:: Exercices ::
1. Selon l'extrait sur le roman de Paul Auster, de quel roman le personnage de Flitcraft est-il tiré ?
2. Recopiez mot pour mot l'extrait sur le roman de Paul Auster entre « On voit ici » et « bien d'autres ! », bornes comprises.
3. Rédigez la suite de l'extrait sur le roman de Paul Auster à partir de sa dernière phrase.

╭─ Passage cité

Nick est un éditeur qui vit et travaille à New York, tout comme Sidney. Il reçoit de Rosa Leightman, petite fille de Sylvia Maxwell, écrivain connu et décédé depuis peu, le manuscrit d'un roman jamais publié : " la Nuit de l'oracle ". Nick frôle la mort quand un objet tombé d'un toit s'écrase à quelques centimètres de lui. Et il décide brusquement de quitter sa femme, de lâcher son travail, sans rien dire à personne, et de partir vivre une autre vie à Kansas City, où il va se retrouver - hasard des rencontres - à l'hôtel Hyatt Regency.
Quel est le rapport entre la vie de Sidney Orr et ce qui arrive à Nick Bowen ? Paul Auster nous le révèle au tout début du livre : l'ami le plus proche de Sidney Orr, John Trause, écrivain reconnu, lui a suggéré d'utiliser l'histoire de Flitcraft et d'en faire un roman. Flitcraft est un personnage tiré du roman Le faucon maltais de Dashiel Hammet (histoire dans l'histoire à l'intérieur de ce roman). A la suite d'un incident qui a failli lui coûter la vie, Flitcraft prend conscience que " le monde est régi par le hasard " et il quitte, sans rien dire à personne, son travail, sa famille, pour vivre une nouvelle vie dans une autre ville.
On voit ici à l'œuvre un des thèmes abordés par Paul Auster : le rôle de l'intertextualité dans la création romanesque. Il y a rarement une table rase dans l'écriture romanesque, la littérature est le matériau de base de la littérature, mais comment cela peut-il se passer dans la vie du romancier, d'une façon concrète ? Comment le romancier se nourrit-il de ses rencontres littéraires pour créer de nouveaux univers ? C'est un des nombreux thèmes de ce roman, qui en contient bien d'autres !
Ainsi de la part du hasard dans le choix des personnages et des évènements. Tout comme le hasard a failli coûter la vie à Flitcraft (ou lui sauver la vie selon le point de vue que l'on adopte), il intervient constamment dans les choix du romancier. Ainsi, nous dit Sidney Orr dans une note de bas de page de son carnet le choix de Kansas City comme point de chute pour Bowen était arbitraire- c'est le premier endroit qui m'était venu à l'esprit, sans doute parce que c'est une ville tellement éloignée de New York, coincée en plein centre des terres : Oz dans toute sa glorieuse étrangeté. C'est après avoir embarqué Nick à destination de Kansas City que je me suis rappelé la catastrophe du Hyatt Regency, un événement authentique qui s'était passé quatorze mois auparavant (en juillet 1981).

╰─
╭─ Données fournies

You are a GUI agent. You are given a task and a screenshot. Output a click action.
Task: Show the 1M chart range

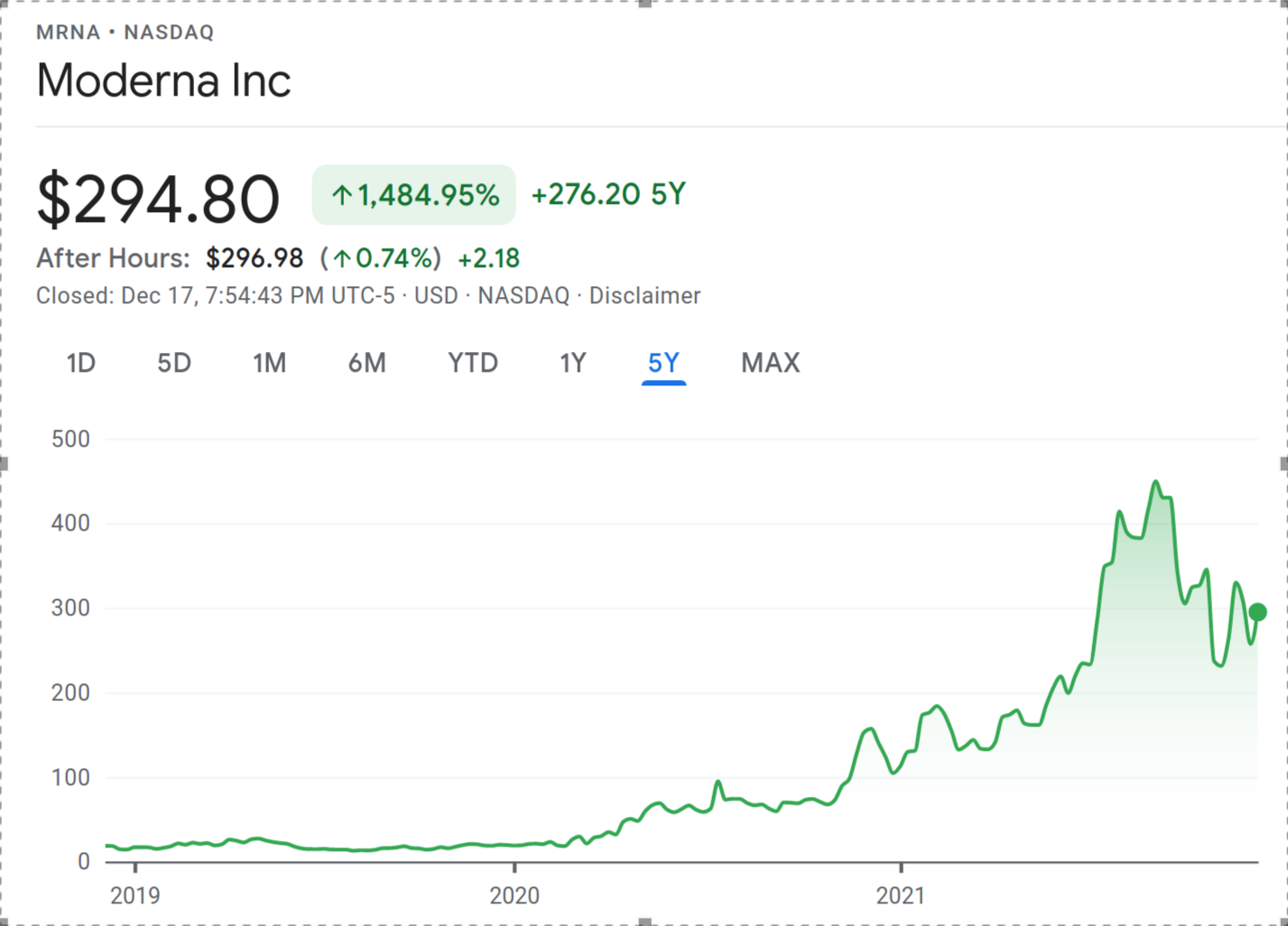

╰─

:: Réponses rédigées ::
1. Du roman Le faucon maltais de Dashiel Hammet.

2.
On voit ici à l'œuvre un des thèmes abordés par Paul Auster : le rôle de l'intertextualité dans la création romanesque. Il y a rarement une table rase dans l'écriture romanesque, la littérature est le matériau de base de la littérature, mais comment cela peut-il se passer dans la vie du romancier, d'une façon concrète ? Comment le romancier se nourrit-il de ses rencontres littéraires pour créer de nouveaux univers ? C'est un des nombreux thèmes de ce roman, qui en contient bien d'autres !

3.
Dans la création d'un personnage est-ce toujours la part de hasard ou un processus mental inconscient, lié à des souvenirs lointains et déformés, à des lectures oubliées ? Sidney Orr tente de comprendre comment il a créé le personnage de Sylvia Maxwell, l'auteur du livre la Nuit de l'oracle que veut publier Nick Bowen. A-t-il inventé ce nom, ou bien est-il celui d'une romancière qu'il a lu jadis et qu'il a oubliée ? La Nuit de l'oracle est-il le titre d'un livre qui a été réellement écrit ? Tout cela est brumeux pour lui, impossible de faire la distinction entre l'imprécision de ses souvenirs et la création de son imagination. John Trause, son ami, a lu des livres d'une Sylvia Monroe, mais Sylvia Maxwell, ça ne lui dit rien. Sylvia Monroe a écrit un livre dont un des titres comporte le mot nuit, mais c'est bien mince, d'autant plus que lui-même n'a pas lu ce livre.
De même le choix par Sidney Orr du personnage de Ed Victory, chauffeur de taxi qui doit jouer un rôle déterminant dans la vie de Nick Bowen, est aussi le compromis entre le hasard et le fruit des lectures de Sidney. Celui-ci décide de faire de Ed Victory un collectionneur d'annuaires téléphoniques. Or Sidney possède un exemplaire d'un des annuaires téléphoniques des années 1937-38 de Varsovie. Comment ce simple objet peut-il intégrer le roman ? Que peut imaginer Sidney pour justifier qu'un personnage devienne un collectionneur obsessionnel d'annuaires téléphoniques ? Quels sont les mécanismes qui relient la vie et les expériences de Sidney Or à ce personnage (ainsi qu'au personnage de Bowen) ? Paul Auster nous le montre tout en créant sans avoir l'air d'y toucher, des personnages secondaires puissants et originaux, à tel point qu'on se dit que n'importe lequel d'entre eux ferait un extraordinaire héros d'un autre roman. On découvre à travers eux, au fil des pages, comment le plus petit événement de la vie, l'information qui semble la plus dérisoire, peuvent servir de matériau pour construire, créer, inventer.
Mais cette création n'est pas neutre pour l'écrivain, elle va à son tour influencer sa vie, les personnages même. C'est l'objet d'une discussion entre le narrateur et son ami John Trause.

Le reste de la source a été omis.